New 'anonymous alert' app aims to make Lenox students feel safer
The app can be used to notify officials if students "see something that looks inappropriate, if they feel like they're being bullied, if they see a weapon in their home or see something that makes them uncomfortable," said Lenox schools Superintendent Kimberly Merrick.
"They can pull up this app and send a text or an email to an administrator in the district immediately," she told School Committee members this week. Students would get a response within 24 hours, "unless it's an absolute emergency, which would go to the police or the Fire Department and they can respond in unison with the school district."
The app is available to students at Lenox Memorial Middle and High School as well as fourth- and fifth-graders at Morris Elementary School. It also can be used by parents and staff.
The goal is "to make students feel safer in the schools, and certainly if they feel like they're being bullied or harassed or picked on by another student, we will have to investigate," Merrick said.
The introduction of the app is in response to "alleged bullying articles in the press earlier this year to show that we are doing things to address the issues that may exist; it's a very simple way to do that." She stressed that there is nothing specifically "concerning or alarming" that prompted the initiative.
In a letter to parents, staff and the school community, the superintendent cited media coverage last September of alleged incidents of "bullying" within the schools. In response, the district is pursuing the "See Something, Say Something" campaign sponsored by the U.S. Department of Homeland Security to promote school safety.
"Lenox's purpose in joining this campaign is multifaceted although school safety, students' mental health, anxiety and, of course, bullying are at the forefront," Merrick wrote. "Students in grades 4-12 will learn about the initiative in various classes depending on their grade and developmental levels. Most importantly, students at both Lenox schools will continue to practice acts of kindness, how to be a good friend and good character."

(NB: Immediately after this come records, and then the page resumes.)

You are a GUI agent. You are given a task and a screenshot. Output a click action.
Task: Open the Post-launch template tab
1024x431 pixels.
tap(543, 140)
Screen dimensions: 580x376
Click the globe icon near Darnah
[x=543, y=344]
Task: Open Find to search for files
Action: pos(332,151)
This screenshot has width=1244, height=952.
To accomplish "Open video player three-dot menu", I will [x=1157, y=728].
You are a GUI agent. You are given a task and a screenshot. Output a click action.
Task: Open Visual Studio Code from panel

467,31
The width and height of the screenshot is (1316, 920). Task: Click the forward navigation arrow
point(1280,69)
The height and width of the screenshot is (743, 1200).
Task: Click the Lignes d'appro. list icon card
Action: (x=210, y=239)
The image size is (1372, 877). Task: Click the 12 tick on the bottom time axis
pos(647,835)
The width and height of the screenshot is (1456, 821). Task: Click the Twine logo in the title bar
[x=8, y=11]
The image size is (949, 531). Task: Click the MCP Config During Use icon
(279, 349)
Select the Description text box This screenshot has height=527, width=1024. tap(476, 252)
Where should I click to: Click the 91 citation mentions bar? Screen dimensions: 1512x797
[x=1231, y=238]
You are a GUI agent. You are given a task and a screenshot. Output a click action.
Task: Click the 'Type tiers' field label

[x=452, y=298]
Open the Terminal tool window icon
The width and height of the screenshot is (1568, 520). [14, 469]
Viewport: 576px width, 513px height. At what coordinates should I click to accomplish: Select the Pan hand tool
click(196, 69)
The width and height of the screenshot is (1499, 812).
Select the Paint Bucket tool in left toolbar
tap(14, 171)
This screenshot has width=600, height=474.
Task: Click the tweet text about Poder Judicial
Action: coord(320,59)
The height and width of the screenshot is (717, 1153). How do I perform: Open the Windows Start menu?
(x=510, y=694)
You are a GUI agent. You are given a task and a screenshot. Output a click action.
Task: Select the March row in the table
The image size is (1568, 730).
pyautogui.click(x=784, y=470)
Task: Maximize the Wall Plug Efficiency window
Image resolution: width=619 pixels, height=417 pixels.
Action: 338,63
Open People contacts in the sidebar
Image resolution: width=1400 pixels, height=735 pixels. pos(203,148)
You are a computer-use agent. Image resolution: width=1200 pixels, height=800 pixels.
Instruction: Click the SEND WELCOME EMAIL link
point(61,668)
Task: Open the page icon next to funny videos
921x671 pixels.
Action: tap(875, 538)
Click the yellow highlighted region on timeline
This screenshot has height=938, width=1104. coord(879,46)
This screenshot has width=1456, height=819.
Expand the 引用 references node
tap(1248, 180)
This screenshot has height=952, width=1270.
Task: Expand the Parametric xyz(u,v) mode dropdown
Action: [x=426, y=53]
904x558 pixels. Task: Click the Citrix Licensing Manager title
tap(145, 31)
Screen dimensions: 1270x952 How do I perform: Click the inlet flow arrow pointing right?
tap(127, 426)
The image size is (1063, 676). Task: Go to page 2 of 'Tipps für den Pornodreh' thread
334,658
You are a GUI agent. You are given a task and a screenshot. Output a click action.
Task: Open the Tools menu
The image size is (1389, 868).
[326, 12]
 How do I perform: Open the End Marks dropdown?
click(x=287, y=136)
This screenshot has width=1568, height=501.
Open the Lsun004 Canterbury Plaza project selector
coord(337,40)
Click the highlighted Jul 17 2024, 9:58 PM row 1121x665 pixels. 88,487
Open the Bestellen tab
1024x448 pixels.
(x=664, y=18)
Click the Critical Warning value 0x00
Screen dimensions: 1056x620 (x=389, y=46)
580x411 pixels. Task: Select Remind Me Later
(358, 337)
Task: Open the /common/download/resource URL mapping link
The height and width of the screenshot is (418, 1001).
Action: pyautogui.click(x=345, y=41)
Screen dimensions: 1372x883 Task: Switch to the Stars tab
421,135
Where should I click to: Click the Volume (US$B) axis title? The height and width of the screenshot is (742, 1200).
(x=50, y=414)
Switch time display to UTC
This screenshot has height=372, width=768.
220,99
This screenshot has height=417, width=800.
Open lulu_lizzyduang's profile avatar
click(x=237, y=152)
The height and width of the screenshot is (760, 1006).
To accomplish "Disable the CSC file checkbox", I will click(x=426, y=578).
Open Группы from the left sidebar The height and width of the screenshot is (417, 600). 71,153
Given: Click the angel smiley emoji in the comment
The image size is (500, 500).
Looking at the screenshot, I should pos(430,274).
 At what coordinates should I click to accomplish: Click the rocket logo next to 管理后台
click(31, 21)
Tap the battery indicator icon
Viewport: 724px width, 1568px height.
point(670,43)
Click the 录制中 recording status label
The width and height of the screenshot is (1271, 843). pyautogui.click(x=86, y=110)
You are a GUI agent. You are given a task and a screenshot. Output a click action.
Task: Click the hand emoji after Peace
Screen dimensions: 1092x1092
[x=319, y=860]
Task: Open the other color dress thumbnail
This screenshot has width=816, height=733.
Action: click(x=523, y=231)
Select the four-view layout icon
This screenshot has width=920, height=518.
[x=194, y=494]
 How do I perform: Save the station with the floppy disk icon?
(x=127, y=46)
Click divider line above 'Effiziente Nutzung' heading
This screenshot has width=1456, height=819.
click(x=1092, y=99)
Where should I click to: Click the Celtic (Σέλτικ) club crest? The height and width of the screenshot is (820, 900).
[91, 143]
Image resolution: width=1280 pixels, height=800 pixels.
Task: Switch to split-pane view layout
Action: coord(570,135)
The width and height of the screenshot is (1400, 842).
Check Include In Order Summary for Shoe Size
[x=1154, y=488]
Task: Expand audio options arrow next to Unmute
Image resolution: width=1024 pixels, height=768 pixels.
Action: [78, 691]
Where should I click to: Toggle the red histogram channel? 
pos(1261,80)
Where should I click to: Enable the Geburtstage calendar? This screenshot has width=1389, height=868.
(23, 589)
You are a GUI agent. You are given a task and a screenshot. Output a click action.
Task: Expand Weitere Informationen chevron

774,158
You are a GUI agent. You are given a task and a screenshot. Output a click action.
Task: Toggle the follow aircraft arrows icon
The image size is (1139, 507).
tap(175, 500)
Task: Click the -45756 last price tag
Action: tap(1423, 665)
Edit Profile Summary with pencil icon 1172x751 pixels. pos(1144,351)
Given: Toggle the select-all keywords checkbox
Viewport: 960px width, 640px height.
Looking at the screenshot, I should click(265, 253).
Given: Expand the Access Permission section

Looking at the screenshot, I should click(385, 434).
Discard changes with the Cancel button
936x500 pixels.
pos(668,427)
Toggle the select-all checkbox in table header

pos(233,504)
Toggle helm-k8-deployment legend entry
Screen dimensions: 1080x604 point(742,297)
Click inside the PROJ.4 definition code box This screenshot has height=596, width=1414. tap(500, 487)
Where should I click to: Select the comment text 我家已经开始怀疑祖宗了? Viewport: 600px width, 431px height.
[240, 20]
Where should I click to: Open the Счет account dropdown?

According to her letter, the new state-of-the-art app allows students, other school personnel and parents to maintain their confidentiality while calling attention to bullying, safety concerns, student depression, drug and alcohol use and other situations that might warrant immediate attention by school officials.
Although all messages are anonymous, students can choose to include their name if they wish.
Coming soon, banners and posters at the schools will remind students that "if they see something that doesn't look right, like a friend being bullied, please send an anonymous alert, notify an administrator or tell a friend," Merrick told the School Committee.
The simple-to-use app can be downloaded from the Apple Store, Google Play store for Android and the Google Chrome store. To load it from home, directions are available at lenoxps.org under "Safe Schools" in the "Family & Community" drawdown menu. More information also is available at anonymousalerts.com.
It can be accessed via a smartphone, a laptop, tablet or a computer, including devices provided at the school buildings. Teachers and administrators will have the app and will be trained on its use.